19 February 2006
People
By Melanie Swan
Drugs agony of Lydia,17
A DEVOTED mum and dad have told how TV's Brat Camp saved the life of their druggie daughter.
Lydia Rowlands, 17, had gone hopelessly off the rails - overdosing twice on ecstasy and stealing from friends and family to fuel her habit.
Mother Tina, who feared drugs were about to kill Lydia, said: "She'd become a stranger to us - a monster."
In desperation, Tina and husband Brian sent their daughter for 10 gruelling weeks at the Utah camp featured in the Channel 4 reality show.
And as Lydia herself told The People: "It's really worked."
Lydia - who took cannabis when she was 12 and dropped out of her posh private school at 15 - is now off drugs.

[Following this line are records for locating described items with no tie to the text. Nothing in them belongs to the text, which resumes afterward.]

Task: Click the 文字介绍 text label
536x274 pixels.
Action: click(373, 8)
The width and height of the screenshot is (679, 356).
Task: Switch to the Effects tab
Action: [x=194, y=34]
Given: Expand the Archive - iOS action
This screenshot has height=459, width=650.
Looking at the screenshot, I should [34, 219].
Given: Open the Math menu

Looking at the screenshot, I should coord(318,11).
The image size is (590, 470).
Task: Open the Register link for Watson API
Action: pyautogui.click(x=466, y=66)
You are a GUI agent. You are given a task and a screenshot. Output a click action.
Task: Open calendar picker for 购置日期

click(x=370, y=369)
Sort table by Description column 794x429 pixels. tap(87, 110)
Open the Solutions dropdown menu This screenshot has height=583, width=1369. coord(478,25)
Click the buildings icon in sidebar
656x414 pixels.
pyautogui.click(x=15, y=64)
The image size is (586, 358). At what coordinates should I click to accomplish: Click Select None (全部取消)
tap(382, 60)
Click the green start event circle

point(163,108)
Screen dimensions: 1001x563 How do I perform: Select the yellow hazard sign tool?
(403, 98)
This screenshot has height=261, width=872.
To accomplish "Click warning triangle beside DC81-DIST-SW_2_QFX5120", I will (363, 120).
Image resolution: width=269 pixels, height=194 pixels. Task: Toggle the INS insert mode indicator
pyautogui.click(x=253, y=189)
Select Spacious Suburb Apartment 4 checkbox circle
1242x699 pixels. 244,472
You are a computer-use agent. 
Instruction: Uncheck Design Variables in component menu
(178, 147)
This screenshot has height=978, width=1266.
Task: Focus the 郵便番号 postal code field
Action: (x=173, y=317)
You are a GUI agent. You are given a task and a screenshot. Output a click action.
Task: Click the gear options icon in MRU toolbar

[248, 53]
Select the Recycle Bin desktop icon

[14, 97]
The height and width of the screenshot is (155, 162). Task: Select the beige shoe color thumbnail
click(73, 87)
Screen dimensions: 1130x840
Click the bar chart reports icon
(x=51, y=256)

The once cherubic youngster from a middle-class home in Southampton turned to drugs after being bullied. She said: "It pushed me into the wrong crowd. I smoked weed most days and by 14 I was doing speed once or twice a week.
"I would stay out for nights or weeks on end. Some nights I'd sleep in parks. A lot of the time I stayed with a drug dealer.
"I stole my mum's i-Pod and kids' mobile phones and sold them to pay off £300 of drug debts. The person I owed money to threatened to attack me. He told me there were other ways I could pay my debts - sexual ways." Lydia was rushed to hospital after taking three ecstasy tablets in her bedroom.
Tina, 40, recalled: "On the stretcher her eyes were rolling and she was unrecognisable."
The second overdose was a nightmare reminder of the fate of 18-year-old Leah Betts, who died after taking ecstasy at a party.
Lydia collapsed, stopped breathing for a while and went berserk in an ambulance.
Tina, a trainee counsellor, said: "We didn't know if she would pull through. It was a parent's worst nightmare." But after Brat Camp, Lydia volunteered for a project to aid troubled teens and enrolled for a performing arts course.
She said: "I'm so glad I did Brat Camp. Who knows what would have happened to me."
Transport boss Brian, 50, said: "She made our life hell. She's so different now - it's amazing."
Lydia added: "Brat Camp was life saving for Lydia. We've got our daughter back."
Brat Camp, Channel 4, Wednesday 9pm. Brat Camp Unseen follows at 10pm on E4.